Data on locating visible targets:

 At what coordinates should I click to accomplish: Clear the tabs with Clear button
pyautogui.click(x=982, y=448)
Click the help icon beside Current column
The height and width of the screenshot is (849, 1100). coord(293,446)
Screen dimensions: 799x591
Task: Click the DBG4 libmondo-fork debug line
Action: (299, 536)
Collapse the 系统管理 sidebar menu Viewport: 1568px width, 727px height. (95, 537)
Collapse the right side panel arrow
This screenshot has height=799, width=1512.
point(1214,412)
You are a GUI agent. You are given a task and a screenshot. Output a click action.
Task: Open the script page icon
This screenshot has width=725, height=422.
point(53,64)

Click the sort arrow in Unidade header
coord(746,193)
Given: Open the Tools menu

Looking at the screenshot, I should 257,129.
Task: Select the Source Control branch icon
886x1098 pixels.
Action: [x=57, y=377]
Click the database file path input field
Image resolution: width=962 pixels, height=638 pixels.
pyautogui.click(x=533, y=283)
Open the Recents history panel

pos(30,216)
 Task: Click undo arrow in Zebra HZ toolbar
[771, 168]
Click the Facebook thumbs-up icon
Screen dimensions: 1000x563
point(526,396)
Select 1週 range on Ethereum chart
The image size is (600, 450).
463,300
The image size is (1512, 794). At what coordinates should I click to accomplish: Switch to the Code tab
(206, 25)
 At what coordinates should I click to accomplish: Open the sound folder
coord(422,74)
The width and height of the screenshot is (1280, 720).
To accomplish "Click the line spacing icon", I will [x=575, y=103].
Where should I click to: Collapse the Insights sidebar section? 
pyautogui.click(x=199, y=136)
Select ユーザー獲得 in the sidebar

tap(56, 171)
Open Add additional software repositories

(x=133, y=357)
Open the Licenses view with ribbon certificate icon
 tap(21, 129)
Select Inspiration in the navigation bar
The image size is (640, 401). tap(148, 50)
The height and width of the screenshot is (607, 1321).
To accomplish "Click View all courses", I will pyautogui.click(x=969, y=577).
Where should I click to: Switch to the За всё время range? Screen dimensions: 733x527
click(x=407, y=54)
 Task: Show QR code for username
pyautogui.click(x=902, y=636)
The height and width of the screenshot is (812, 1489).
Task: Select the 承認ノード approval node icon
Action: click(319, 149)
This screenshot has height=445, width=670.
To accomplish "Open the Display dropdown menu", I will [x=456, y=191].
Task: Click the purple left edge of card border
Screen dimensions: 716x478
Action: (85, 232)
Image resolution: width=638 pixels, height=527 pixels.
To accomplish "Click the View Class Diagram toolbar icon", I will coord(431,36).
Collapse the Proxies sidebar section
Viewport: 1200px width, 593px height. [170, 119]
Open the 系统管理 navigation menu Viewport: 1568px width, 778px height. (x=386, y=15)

» Exercise
Copy the data above verbatim, from the line with "Click the sort arrow in Unidade header" up to and including the line with "point(526,396)".

» Written answer
Click the sort arrow in Unidade header
coord(746,193)
Given: Open the Tools menu

Looking at the screenshot, I should 257,129.
Task: Select the Source Control branch icon
886x1098 pixels.
Action: [x=57, y=377]
Click the database file path input field
Image resolution: width=962 pixels, height=638 pixels.
pyautogui.click(x=533, y=283)
Open the Recents history panel

pos(30,216)
 Task: Click undo arrow in Zebra HZ toolbar
[771, 168]
Click the Facebook thumbs-up icon
Screen dimensions: 1000x563
point(526,396)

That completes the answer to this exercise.